Her mother sat beside her, gripping her hand so tight her rings dug into Giselle's skin. She handed her a thermos of hot cocoa.

"We have the best doctors on standby," Silas said from the jump seat. "We're going to fix whatever they broke."

Kordell handed her a leather folder. "This is just the start," he said. "Ten percent of Hines Global. It's in your name. Effective immediately."

Giselle looked down at the papers. The numbers were staggering. In the span of five minutes, she had gone from destitute to a billionaire.

"Why..." her voice cracked. "Why now?"

"We never stopped looking," her father said, his voice breaking. "The Woods family... they hid you well. But we found the discrepancy in the records. We came as fast as we could."

As the convoy began to move, pulling away from the curb, Giselle looked out the tinted back window.

Through the rain, she saw the imposing silhouette of the Villarreal manor. It looked like a prison now. A cold, stone mausoleum.

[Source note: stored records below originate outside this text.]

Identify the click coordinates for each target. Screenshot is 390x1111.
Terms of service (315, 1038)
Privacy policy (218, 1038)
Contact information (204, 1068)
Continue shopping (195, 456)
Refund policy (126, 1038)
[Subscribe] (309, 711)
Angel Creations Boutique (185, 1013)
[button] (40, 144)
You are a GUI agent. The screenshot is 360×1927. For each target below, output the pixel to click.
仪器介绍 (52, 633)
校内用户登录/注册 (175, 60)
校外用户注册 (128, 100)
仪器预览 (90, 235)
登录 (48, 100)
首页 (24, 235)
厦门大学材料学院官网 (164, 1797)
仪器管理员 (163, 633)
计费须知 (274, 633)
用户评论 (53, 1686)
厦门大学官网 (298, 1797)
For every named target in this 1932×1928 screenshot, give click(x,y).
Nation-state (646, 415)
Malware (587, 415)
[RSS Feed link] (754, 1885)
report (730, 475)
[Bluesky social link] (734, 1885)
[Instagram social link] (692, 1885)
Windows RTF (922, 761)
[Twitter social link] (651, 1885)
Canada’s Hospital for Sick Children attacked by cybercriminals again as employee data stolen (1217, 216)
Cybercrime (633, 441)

Inside that house, Joseph was probably pouring himself a drink, relieved to be rid of the "fraud." He had no idea. He thought he had thrown out trash, but he had just declared war on an empire.

Back in the manor, Joseph stood by the window. He saw the red taillights of the convoy fade into the mist.

"Sir," Kieran, his assistant, entered the room. "We've lost her."

Joseph frowned, turning around. "What do you mean?"

"I tried to track her phone. I tried to check the train stations, the bus depots. Nothing. Her signal just... vanished. It's like she ceased to exist the moment she stepped out the gate."

Joseph swirled the amber liquid in his glass. "She's hiding," he muttered. "She'll turn up in some cheap motel in a few days when she needs money."

But a knot of unease tightened in his stomach. He remembered the look in her eyes before she left. It wasn't the look of a defeated woman. It was the look of someone who had nothing left to lose. And that convoy... he hadn't seen the logos, but the precision of those cars, the way they moved in formation-that wasn't a taxi service. That was extraction.

In the Rolls Royce, Giselle took a sip of the cocoa. The warmth spread through her chest. She leaned her head on her mother's shoulder.

The girl who cried in the mud was gone.